I recently ran across an article extolling the virtues of Google MT – http://www.independent.co.uk/life-style/gadgets-and-tech/features/how-google-translate-works-2353594.html. While I agree with many of the ideas in the article, a few of the points and the whole tone of the article seemed out of line with reality. First, the idea that MT should focus on statistics more than extracting meaning I agree with…at least for now. But lets at least concede that that is fundamentally different than what we do as humans. I do believe in statistical theory, and have in my linguistic background studied the role that statistics plays in human language but I do NOT believe that word sequences and alignment statistics are the only determining characteristics of acceptability for a sentence. I DO look at meaning. So given this fundamental difference in processing, we have to assume the introduction of errors. So while the article praises the virtues of statistical based processing, let’s temper our enthusiasm as that is only part of the puzzle, and probably not the most important one for real fully automated high-quality machine translation.
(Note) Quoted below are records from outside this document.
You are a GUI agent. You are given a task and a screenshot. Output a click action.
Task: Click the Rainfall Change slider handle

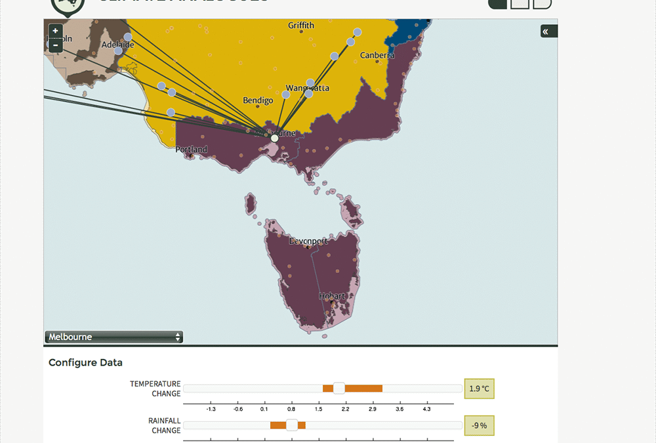[x=292, y=425]
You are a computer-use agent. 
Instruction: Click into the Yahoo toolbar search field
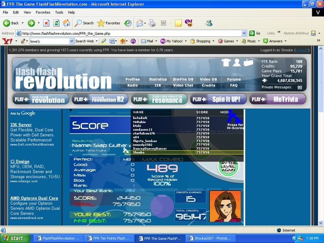[x=49, y=41]
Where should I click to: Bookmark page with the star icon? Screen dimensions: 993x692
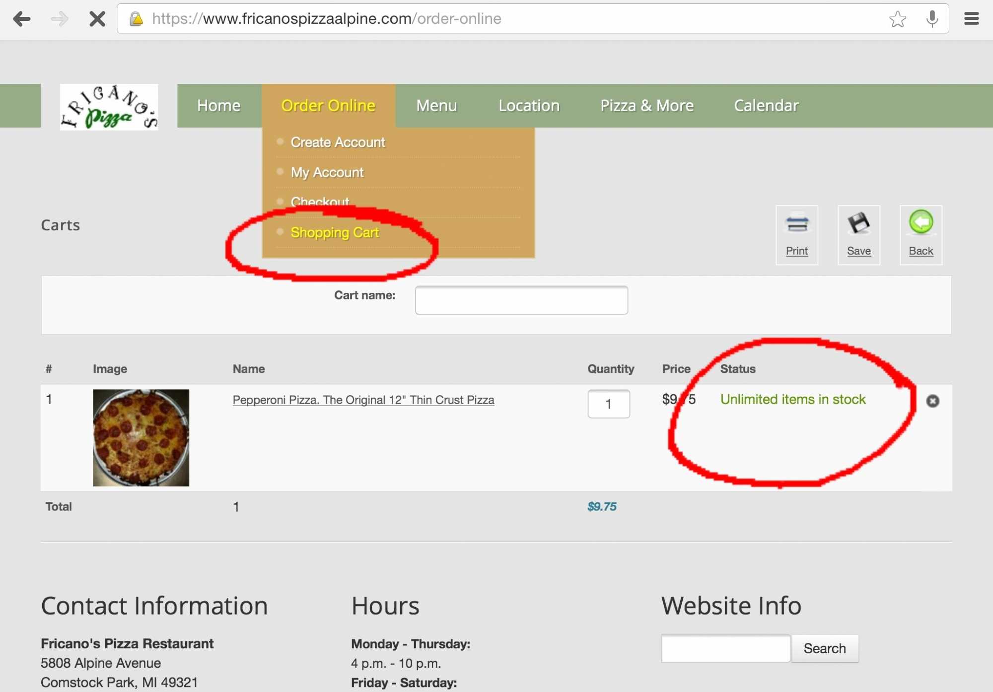tap(897, 19)
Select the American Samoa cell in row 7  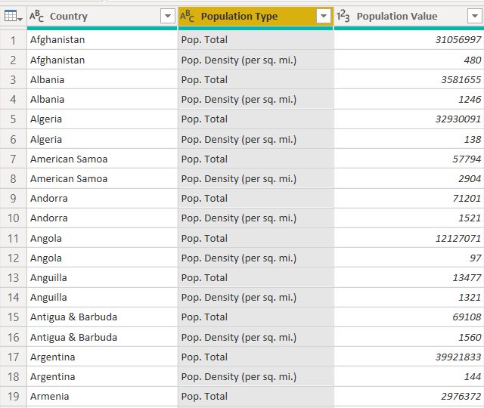pyautogui.click(x=102, y=159)
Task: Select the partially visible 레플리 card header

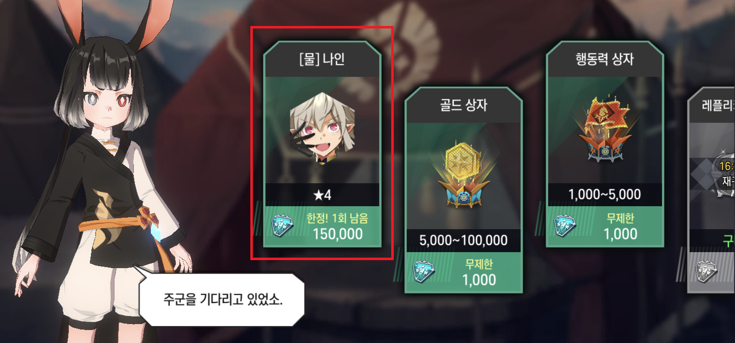Action: (712, 105)
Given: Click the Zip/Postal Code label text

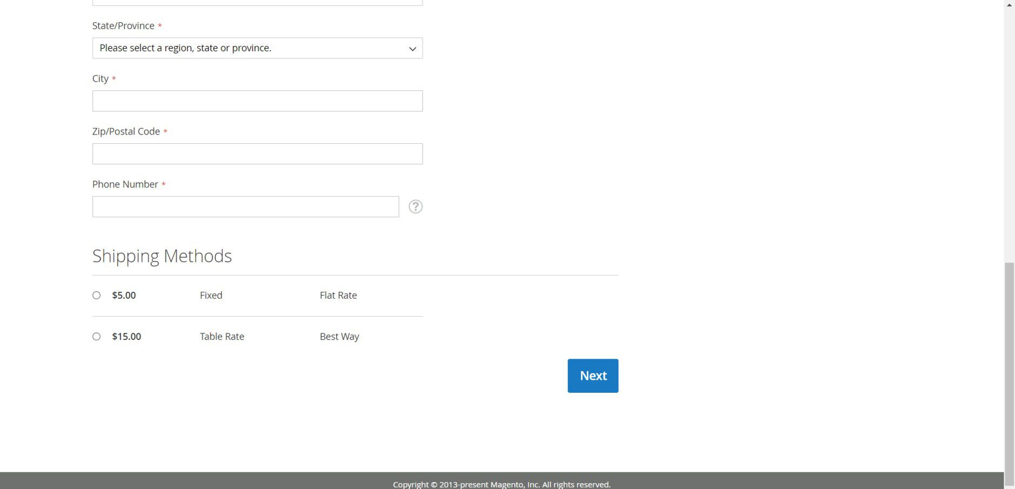Looking at the screenshot, I should click(126, 132).
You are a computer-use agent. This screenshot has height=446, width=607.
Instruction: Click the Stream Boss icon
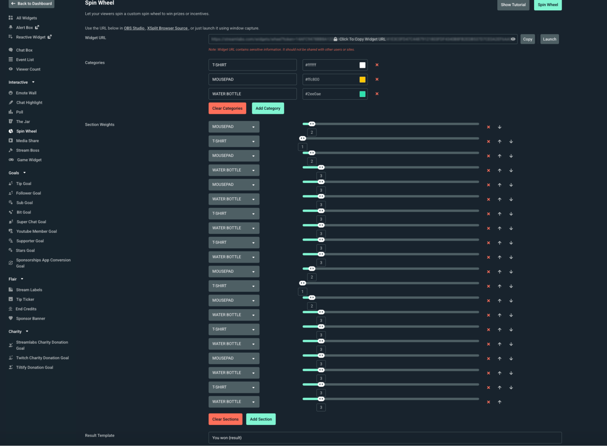11,150
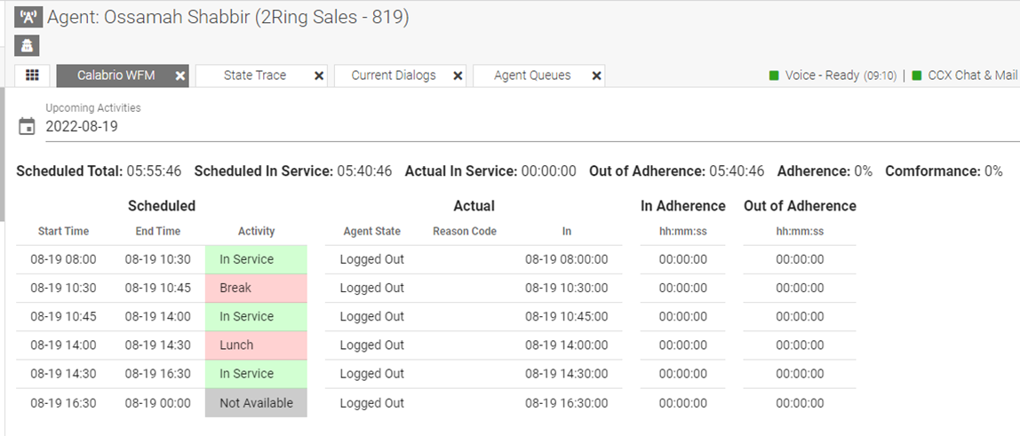Screen dimensions: 1020x436
Task: Switch to the State Trace tab
Action: pyautogui.click(x=254, y=75)

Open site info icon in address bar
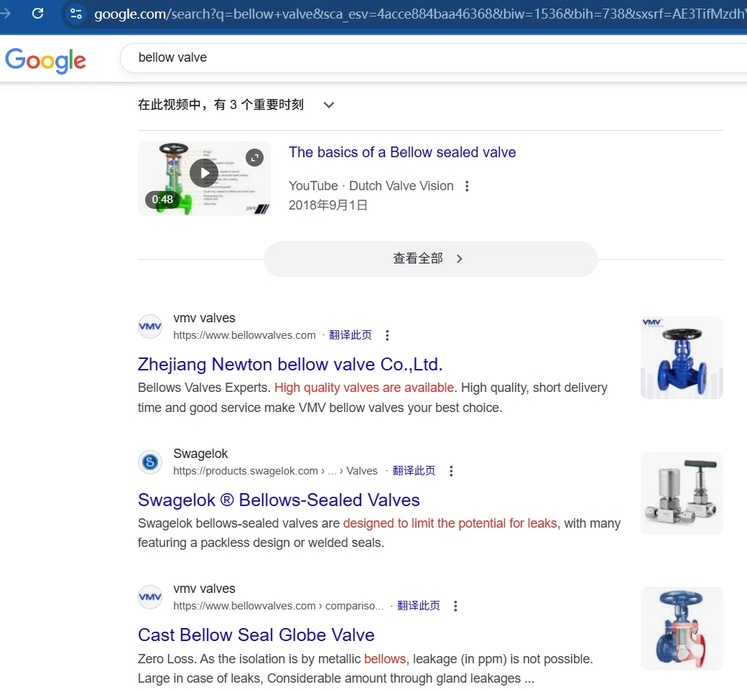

Which brings me to my next point. The most inexplicable part of the article is where the author, David Bellos, discusses how human translation errors are usually more dangerous than MT errors. I’m completely lost on the reasoning here. He says when Google MT makes an error, it’s obvious, but the human translators make an error, it’s not, so human translation errors are more dangerous. Analogously then, as a business owner, the data entry guy that 10 to 20% of the time spews junk is preferable because I know I can ignore his garbage vs. the guy that makes an error once every 100 or 200 entries. What? Isn’t the reason I’m getting data entry (analogously translation) because I WANT to understand, not disregard, the output? I’m baffled. The only reason that human errors would be more dangerous, is because the output is actually useful – and that’s kinda the idea.
Finally, the name of the article is “How Google Translate Works”. While I understand that he’s probably trying to write for a broader crowd, it doesn’t really go into any technical detail beyond “it uses human translations” and “it uses statistics”. No equations, no specifics. And then he makes the assumption that because our desires and needs are the same, the premise of everything-has-been-said-before MT should work. Once again, while I don’t outright disagree, linguistic nuances go a little deeper than that.
Whether or not you like Google, the virtues of a good MT engine (which Google’s system is) are numerous. Many would say that we’re just beginning to tap the MT-as-a-professional-translation-resource well, but let’s stay grounded here in reality.